He was driving to a wedding when something caught Chas. Colburn's eye through the window of his station wagon--a badly battered bumper lying on the side of the road. To his wife's horror, Colburn screeched to a halt and tossed it into his trunk.
It wasn't the first time.
For years, found objects were the Suitland sculptor's medium of choice. He foraged along train tracks hunting large, metal shards. But officials in the District, and then in Prince George's County, told him he was violating zoning regulations by building his massive artworks at home.
"I got run off so many times," Colburn says. "I found a place where they couldn't run me off--cyberspace."
Colburn installed a simple drawing program on his computer and soon was designing his massive structures with a mouse--and assembling them at a Cumberland factory that builds metal trash receptacles.
Using the computer makes for a much cleaner process. Before, he had to plan, design and build all in the same physical space--usually at his home, where he was a target for zoning officials.
Not long after Prince George's County officials broke the news that he couldn't work on his three-acre property in Suitland, Colburn created one of his best-known works. His 35-foot-tall red, blue and yellow metal sculpture now sits outside the CNN building in Northeast Washington.
"Thinking in 3-Dimensions," an exhibit detailing each step of Colburn's creative process, is now on display at Fort Washington's Harmony Hall Regional Center. Three of Colburn's sculptures--all designed using mathematical models manipulated on his computer--are on exhibit, along with printouts chronicling each stage of their creation.
"The type of artist I am is much more like a scientist that comes out with these gems of knowledge that no one has ever made before," Colburn says. "I'm using the vocabulary of mathematics, crystallography and music to uncover form."
He may be a scientist, but from the looks of his downtown Washington art studio, he's also a factory worker. The huge room, about 1,500 square feet, is littered with giant scraps of metal, chain saws, metal chains and gigantic work benches. Piles of paintings, sketches and a blackboard where he plans his creations are in one corner of the room. His desk is buried in papers, slides and art supplies.

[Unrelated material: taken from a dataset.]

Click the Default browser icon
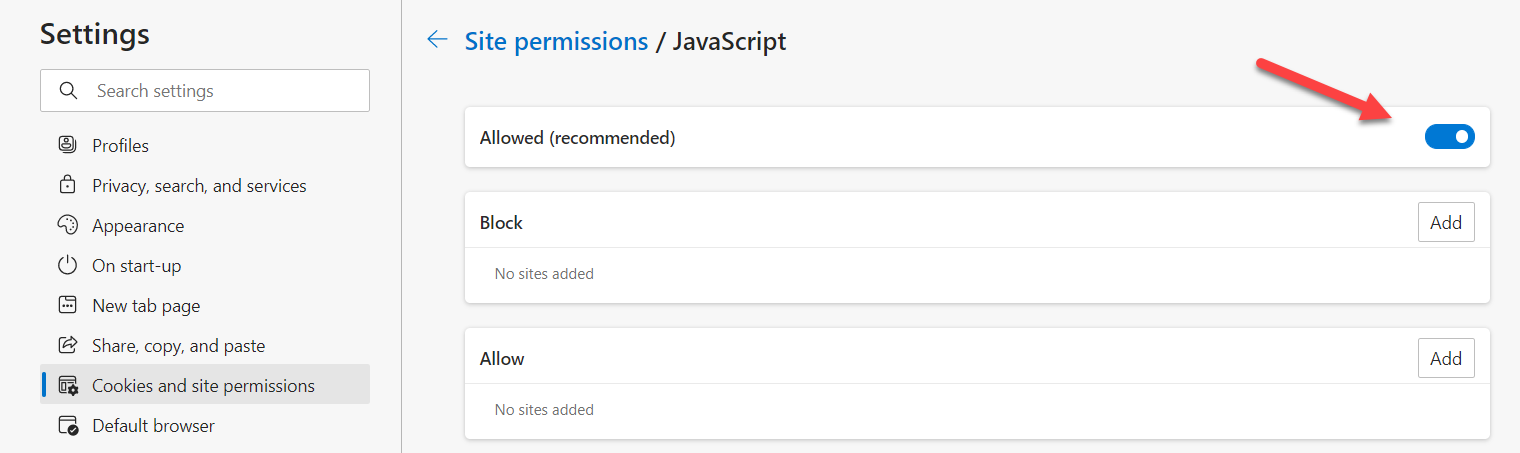 pyautogui.click(x=68, y=425)
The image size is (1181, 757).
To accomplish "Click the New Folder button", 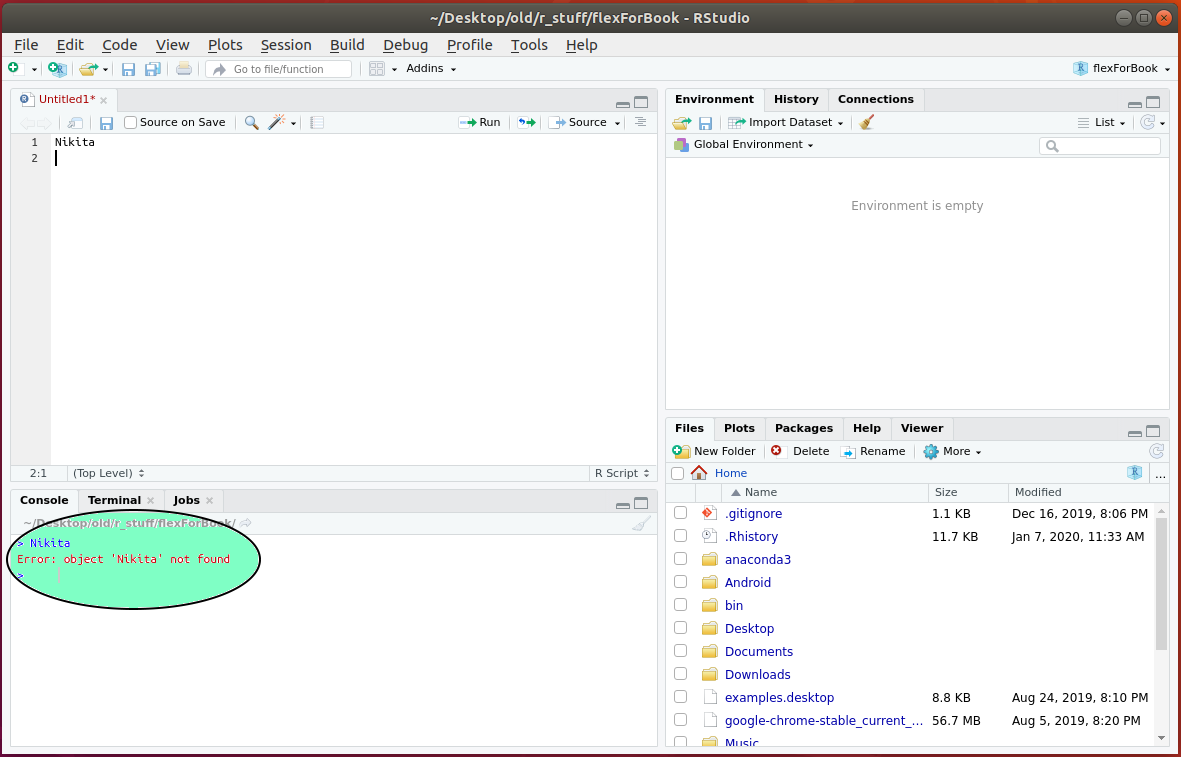I will (714, 451).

During the conceptual stage, Colburn works at his Suitland home, where he keeps his computer and a printer that can print pages up to 20 feet long. He uses his Washington studio to build miniature paper models of the sculptures. Then he sends the models off to the Cumberland factory, where he helps workers build the final product.
"I'm basically a techno-nerd," Colburn says. But until his problems with zoning officials, the artist's relationship with math and science was a different story.
"I was a math phobic before I turned 40," Colburn says. "And I still don't know how to do a lot of things on the computer." (Math anxiety notwithstanding, the artist got a degree in business before returning to school to study studio art.)
In the early 1980s, Colburn began to receive critical acclaim for his huge, enforced-steel sculptures. He has displayed his work across the United States, and recently, Prince George's Community College commissioned him to create a structure for its campus.
Colburn's ability to transform mathematical formulas into works of art draws praise from his colleagues.
"Variations of music and chaos run through his work," says John Coppola, who curated the Harmony Hall exhibit.
"His sculptures look very free and flowing," agrees Jordan Tierney, an assemblage artist whose studio is next door to Colburn's. Tierney said she recently discovered exactly how true that is. A drunk man stumbled by one of the large, abstract forms outside Colburn's studio. He stopped, then started to dance with it.
"That was perfect," Tierney says. "[The sculpture] is human-sized. It could be a person in motion."
Colburn himself describes his work in human terms.
"I don't even know what they're going to look like when they're done," he says. "I make these forms that are beautiful, but for me, the excitement is developing the final product. They all have their own personalities. I don't scream, 'voila,' in the end. I'm already thinking about the next generation."
Chas. Colburn's "Thinking in 3-Dimensions" will be on view through Sept. 5 at Harmony Hall Regional Center, 10701 Livingston Rd., Fort Washington. There is a free public reception for the artist from 6 to 8 p.m. Wednesday. For more information, call 301-292-8331.
CAPTION: "Compound Wave" is a steel creation by Chas. Colburn, who designs his works using mathematical models manipulated on his computer.
CAPTION: Colburn builds paper models of his sculptures, then sends the models to a factory, where he helps workers build the final product.